Nodal-line entanglement entropy: Generalized Widom formula from entanglement Hamiltonians

A system of fermions forming a Fermi surface exhibits a large degree of quantum entanglement, even in the absence of interactions. In particular, the usual case of a codimension one Fermi surface leads to a logarithmic violation of the area law for entanglement entropy as dictated by the Widom formula. We here generalize this formula to the case of arbitrary codimension, which is of particular interest for nodal lines in three dimensions. We first re-derive the standard Widom formula by calculating an entanglement Hamiltonian for Fermi-surface systems, obtained by repurposing a trick commonly applied to relativistic theories. The entanglement Hamiltonian will take a local form in terms of a low-energy patch theory for the Fermi surface, although it is nonlocal with respect to the microscopic fermions.

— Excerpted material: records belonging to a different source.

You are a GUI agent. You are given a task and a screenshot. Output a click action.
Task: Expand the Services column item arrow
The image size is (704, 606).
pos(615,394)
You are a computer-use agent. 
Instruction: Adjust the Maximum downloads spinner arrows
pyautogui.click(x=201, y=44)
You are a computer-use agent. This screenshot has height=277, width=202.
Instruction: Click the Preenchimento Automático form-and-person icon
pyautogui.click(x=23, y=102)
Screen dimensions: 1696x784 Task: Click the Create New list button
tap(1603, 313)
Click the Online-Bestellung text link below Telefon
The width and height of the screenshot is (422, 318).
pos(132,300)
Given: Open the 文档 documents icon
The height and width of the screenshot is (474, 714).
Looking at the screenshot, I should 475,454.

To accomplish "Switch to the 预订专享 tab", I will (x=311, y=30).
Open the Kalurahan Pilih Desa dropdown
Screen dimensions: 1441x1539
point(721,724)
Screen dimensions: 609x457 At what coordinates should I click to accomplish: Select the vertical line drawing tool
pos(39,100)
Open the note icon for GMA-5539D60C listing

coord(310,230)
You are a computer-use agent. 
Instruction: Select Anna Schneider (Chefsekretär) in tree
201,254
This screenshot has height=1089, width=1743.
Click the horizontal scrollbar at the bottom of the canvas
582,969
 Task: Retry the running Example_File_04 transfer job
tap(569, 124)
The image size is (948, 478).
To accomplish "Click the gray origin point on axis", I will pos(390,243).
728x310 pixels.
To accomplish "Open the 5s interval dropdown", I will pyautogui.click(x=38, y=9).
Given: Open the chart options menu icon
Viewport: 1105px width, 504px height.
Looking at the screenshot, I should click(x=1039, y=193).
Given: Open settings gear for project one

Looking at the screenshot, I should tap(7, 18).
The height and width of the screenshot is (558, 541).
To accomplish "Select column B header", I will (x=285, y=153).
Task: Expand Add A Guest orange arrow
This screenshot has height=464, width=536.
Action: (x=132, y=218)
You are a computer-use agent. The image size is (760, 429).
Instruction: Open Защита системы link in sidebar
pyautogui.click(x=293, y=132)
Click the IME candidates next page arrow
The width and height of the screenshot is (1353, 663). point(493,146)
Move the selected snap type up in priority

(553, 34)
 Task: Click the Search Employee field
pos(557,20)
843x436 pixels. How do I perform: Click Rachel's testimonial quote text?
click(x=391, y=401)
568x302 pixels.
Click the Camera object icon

This entanglement Hamiltonian can then be used to derive the entanglement entropy, yielding a result in agreement with the Widom formula. The method is then generalized to arbitrary codimension. For nodal lines, the area law is obeyed, and the magnitude of the coefficient for a particular partition is nonuniversal. However, the coefficient has a universal dependence on the shape and orientation of the nodal line relative to the partitioning surface. By comparing the relative magnitude of the area law for different partitioning cuts, entanglement entropy can be used as a tool for diagnosing the presence and shape of a nodal line in a ground-state wave function.